Лобанов переглядывается с Романенко.

— Пиздит, — изрекает вердикт Сема.

— Как дышит, — соглашается Глеб.

Ричардс раздраженно вздыхает и хватается на мгновение за голову. Не станет он рассказывать им ничего абсолютно, несмотря на то, что советов они бы ему дали по этому поводу немало, если учесть продолжительность их отношений.

Фил даже подумать боится, что об этом кто-то из больницы узнает. Он боится даже, что сам Андрей Евгеньевич это поймет и скажет ему все однажды в лицо, швырнув следом заявление на увольнение.

Он толком не понимает, что между ними вообще происходит и происходит ли вообще, но любые свои попытки подступиться к Быкову кажутся Филу поражением, потому что Андрей Евгеньевич ответной реакции ему не особо дает.
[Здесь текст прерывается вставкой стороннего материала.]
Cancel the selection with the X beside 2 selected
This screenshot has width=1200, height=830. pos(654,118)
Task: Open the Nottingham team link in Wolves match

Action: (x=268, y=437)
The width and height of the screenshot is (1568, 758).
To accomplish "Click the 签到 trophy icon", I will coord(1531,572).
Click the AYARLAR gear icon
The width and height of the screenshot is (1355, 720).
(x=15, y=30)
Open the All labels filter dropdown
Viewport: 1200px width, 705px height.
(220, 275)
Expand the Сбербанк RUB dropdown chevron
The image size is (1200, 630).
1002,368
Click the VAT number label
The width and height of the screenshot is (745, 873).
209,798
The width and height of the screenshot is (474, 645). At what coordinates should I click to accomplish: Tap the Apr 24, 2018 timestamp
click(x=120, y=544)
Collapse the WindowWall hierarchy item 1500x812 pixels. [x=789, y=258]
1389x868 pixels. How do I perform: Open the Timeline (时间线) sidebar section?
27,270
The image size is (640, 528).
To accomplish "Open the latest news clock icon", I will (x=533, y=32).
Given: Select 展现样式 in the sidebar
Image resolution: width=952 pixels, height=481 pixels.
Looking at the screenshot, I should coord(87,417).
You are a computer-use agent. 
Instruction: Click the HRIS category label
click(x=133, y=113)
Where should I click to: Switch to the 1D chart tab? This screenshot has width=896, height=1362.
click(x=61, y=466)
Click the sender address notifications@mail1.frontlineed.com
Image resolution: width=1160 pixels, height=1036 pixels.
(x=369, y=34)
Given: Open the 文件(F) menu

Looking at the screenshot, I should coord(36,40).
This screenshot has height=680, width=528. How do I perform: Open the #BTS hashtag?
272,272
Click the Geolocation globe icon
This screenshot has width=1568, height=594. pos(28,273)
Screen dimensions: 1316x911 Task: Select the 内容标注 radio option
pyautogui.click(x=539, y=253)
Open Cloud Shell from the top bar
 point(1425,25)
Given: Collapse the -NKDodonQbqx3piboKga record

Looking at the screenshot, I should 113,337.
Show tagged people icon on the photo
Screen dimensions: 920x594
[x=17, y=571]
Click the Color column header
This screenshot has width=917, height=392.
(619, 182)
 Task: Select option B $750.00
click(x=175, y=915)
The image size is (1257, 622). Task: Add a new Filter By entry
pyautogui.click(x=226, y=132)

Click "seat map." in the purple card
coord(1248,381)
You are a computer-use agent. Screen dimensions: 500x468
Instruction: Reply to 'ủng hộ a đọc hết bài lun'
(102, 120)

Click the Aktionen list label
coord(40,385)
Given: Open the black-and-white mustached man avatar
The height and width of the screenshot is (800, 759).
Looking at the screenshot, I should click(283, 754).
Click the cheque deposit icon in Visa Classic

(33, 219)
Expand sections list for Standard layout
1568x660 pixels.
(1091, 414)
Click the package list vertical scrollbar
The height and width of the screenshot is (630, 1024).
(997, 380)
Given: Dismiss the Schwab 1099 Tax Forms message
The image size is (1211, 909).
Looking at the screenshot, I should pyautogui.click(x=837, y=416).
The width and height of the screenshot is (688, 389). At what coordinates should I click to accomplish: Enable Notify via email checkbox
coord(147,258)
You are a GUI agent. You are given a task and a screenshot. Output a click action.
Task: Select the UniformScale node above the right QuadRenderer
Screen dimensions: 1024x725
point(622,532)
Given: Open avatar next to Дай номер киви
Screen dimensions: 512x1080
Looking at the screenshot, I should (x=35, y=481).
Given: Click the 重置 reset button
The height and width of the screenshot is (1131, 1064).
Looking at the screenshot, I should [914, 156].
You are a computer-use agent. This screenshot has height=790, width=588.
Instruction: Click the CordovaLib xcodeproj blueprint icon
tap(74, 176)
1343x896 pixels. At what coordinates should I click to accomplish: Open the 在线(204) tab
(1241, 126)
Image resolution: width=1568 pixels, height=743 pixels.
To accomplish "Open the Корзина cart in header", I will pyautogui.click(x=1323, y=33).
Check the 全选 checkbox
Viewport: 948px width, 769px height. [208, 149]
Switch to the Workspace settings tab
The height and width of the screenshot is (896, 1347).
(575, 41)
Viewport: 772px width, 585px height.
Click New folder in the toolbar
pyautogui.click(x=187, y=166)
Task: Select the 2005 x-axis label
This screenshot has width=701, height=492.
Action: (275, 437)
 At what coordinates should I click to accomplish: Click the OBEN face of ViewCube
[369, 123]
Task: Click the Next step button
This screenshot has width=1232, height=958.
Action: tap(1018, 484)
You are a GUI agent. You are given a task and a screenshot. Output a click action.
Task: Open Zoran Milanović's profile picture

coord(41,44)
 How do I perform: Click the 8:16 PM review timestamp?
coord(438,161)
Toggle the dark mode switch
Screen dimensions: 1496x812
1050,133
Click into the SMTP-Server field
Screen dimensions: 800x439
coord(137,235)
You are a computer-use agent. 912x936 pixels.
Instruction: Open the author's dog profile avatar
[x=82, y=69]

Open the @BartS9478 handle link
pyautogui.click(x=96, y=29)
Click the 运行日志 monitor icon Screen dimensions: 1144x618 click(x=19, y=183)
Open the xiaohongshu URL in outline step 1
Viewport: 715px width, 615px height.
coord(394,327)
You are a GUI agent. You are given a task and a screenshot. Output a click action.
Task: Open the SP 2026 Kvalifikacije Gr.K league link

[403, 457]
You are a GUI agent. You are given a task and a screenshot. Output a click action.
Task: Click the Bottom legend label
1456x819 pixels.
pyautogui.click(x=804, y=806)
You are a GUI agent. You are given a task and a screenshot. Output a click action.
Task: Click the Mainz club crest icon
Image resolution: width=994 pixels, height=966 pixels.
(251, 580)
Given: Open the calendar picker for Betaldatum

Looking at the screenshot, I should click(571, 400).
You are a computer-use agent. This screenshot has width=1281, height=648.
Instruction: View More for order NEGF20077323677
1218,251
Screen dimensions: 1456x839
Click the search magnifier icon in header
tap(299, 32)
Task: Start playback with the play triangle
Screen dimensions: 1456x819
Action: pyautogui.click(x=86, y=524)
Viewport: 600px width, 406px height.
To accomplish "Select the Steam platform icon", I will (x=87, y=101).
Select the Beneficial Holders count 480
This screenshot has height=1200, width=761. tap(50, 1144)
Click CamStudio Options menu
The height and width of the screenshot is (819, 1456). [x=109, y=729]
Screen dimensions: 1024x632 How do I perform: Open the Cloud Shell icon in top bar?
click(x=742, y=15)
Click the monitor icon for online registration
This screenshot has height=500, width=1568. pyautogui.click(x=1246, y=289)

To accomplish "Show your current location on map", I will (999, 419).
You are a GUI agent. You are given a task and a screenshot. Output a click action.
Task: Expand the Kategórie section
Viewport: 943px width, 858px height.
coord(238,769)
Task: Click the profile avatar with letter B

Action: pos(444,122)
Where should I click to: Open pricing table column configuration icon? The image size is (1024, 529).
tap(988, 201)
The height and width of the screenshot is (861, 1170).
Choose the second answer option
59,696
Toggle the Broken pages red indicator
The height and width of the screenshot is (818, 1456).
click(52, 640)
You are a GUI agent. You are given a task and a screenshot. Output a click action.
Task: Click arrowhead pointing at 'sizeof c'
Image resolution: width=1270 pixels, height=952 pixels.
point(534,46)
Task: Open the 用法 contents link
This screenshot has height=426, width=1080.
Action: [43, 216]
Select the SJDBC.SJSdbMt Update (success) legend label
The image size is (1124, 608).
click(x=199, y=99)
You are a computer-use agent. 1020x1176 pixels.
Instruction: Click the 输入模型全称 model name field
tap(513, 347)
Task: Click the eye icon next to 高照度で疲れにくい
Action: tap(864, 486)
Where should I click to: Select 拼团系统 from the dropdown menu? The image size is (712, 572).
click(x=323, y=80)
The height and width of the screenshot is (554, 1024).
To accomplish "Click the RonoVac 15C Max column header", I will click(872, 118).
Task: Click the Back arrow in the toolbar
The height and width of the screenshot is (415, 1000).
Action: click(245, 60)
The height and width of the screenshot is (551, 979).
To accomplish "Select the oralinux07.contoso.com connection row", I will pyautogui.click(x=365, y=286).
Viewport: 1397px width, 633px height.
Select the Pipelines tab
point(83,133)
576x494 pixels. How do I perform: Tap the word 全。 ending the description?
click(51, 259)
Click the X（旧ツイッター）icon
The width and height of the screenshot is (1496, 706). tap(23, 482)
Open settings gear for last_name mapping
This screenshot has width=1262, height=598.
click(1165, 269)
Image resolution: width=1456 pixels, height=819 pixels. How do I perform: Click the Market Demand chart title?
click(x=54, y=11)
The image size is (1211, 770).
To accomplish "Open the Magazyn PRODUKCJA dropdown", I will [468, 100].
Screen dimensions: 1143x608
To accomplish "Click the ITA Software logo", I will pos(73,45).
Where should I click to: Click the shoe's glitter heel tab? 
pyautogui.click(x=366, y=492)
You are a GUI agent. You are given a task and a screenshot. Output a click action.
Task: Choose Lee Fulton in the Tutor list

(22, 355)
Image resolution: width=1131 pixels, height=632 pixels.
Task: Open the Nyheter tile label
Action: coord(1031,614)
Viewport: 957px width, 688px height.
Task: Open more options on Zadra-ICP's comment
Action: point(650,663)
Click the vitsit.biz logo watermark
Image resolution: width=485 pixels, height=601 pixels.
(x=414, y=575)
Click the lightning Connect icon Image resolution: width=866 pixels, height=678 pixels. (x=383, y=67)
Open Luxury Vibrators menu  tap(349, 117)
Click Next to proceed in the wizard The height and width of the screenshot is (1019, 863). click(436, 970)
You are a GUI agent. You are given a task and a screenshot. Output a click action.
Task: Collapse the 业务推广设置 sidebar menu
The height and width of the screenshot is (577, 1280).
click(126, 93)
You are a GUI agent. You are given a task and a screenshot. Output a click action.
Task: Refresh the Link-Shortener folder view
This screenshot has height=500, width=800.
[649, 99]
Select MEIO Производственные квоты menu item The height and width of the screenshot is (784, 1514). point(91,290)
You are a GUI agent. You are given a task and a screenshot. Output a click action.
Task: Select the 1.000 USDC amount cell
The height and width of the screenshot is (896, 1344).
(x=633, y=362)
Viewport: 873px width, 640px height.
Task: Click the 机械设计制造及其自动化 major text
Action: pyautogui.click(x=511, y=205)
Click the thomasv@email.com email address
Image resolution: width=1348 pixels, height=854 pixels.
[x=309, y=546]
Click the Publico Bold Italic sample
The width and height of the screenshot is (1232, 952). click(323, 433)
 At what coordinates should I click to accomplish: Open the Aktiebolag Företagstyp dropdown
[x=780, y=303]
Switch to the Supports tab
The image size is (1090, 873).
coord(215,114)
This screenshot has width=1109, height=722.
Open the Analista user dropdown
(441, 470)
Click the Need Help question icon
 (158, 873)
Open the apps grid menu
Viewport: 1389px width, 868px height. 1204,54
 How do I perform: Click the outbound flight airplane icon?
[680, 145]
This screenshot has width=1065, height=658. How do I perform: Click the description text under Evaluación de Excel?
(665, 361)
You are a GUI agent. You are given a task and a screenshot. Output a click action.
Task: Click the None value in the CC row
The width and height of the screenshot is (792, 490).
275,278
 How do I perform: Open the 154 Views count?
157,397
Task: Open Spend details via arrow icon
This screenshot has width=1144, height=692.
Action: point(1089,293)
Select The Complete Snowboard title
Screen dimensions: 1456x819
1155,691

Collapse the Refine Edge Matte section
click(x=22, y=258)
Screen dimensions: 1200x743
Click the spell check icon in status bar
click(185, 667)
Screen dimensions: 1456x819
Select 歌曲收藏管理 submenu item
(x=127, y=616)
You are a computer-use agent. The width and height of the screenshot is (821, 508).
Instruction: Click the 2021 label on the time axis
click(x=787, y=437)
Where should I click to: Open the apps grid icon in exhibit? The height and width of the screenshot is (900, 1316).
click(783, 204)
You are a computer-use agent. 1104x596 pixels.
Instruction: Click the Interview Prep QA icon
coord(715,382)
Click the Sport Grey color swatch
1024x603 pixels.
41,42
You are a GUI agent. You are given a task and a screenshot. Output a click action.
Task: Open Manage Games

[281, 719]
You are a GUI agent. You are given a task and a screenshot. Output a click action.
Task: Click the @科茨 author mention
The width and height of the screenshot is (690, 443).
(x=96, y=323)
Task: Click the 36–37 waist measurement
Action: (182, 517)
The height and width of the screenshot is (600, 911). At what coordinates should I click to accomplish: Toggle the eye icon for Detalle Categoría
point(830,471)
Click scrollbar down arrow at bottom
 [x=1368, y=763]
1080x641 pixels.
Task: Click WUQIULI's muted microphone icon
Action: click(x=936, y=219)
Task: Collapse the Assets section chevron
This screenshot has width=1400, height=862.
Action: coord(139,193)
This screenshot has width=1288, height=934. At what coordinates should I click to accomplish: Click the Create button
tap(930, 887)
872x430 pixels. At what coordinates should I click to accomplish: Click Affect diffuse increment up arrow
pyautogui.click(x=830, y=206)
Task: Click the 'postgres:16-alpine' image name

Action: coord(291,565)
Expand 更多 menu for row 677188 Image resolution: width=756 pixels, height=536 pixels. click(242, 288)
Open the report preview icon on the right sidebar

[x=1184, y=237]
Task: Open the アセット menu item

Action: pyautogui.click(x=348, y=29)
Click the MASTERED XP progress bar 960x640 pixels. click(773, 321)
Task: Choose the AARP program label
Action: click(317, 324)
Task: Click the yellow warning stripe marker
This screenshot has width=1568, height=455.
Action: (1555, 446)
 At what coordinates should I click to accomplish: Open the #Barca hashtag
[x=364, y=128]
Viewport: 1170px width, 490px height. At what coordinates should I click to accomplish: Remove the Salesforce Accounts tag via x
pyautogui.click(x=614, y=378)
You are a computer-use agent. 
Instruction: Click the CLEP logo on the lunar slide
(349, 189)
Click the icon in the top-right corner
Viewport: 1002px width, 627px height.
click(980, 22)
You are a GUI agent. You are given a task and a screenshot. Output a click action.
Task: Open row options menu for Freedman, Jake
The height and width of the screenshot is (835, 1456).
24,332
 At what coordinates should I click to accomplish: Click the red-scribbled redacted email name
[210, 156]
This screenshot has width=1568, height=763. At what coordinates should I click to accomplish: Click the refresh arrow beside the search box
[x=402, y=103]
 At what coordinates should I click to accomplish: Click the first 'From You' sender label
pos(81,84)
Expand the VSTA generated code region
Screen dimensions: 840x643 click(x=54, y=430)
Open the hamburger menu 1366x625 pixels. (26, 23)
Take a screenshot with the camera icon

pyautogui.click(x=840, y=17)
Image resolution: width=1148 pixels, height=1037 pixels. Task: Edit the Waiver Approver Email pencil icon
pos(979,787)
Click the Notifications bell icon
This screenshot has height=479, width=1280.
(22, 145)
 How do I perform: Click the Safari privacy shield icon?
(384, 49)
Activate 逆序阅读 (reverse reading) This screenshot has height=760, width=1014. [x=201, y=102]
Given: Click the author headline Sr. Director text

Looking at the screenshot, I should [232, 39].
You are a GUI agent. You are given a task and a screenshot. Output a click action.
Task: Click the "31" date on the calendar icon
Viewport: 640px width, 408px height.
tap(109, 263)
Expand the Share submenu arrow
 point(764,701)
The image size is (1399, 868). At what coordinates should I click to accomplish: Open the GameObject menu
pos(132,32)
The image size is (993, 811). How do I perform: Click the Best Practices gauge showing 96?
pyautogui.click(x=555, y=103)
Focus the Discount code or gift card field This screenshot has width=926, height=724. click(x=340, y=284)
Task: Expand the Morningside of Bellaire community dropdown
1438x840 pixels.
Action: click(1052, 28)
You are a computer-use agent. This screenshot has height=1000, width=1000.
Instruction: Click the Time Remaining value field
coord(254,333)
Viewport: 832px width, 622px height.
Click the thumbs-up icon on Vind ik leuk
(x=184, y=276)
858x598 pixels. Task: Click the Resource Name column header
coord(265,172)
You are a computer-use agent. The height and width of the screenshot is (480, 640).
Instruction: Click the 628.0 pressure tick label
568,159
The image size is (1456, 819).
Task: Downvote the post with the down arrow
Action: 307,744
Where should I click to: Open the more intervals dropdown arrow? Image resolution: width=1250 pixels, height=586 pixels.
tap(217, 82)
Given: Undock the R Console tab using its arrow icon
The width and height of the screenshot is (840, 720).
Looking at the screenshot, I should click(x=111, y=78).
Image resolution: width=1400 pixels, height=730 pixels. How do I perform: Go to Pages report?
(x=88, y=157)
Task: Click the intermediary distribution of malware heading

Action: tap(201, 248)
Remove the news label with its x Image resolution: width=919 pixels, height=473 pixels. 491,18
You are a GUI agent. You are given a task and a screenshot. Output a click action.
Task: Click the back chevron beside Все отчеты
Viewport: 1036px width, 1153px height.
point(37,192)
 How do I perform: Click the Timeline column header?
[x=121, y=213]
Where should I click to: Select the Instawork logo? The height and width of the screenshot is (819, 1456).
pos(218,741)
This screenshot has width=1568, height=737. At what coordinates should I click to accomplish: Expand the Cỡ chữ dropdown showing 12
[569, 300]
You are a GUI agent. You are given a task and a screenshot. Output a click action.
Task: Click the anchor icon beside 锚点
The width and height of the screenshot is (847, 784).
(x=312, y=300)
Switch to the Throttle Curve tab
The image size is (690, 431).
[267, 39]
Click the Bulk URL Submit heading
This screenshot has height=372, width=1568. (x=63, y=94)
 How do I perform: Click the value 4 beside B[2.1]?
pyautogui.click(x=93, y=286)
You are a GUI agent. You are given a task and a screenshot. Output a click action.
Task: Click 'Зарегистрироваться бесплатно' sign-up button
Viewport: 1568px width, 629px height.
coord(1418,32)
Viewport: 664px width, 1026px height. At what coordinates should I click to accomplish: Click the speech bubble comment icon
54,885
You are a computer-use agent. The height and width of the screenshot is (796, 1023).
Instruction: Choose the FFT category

Или он просто ее не понимает.

— Думайте, что хотите, — машет рукой Фил. — I don’t care, серьезно, — и, захватив папки, он выходит из ординаторской, оставляя ребят наедине в надежде, что они найдут, чем заняться, и забудут вообще об этом нелепом разговоре.

У Фила нарушается сердечный ритм буквально спустя метров двадцать, потому что возле стойки Любы стоит Андрей Евгеньевич, заполняя чью-то карту. Вид у него напряженный, загруженный какой-то, брови сдвинуты на переносице, тонкие губы сжаты. Фил набирается смелости и делает к нему несколько шагов.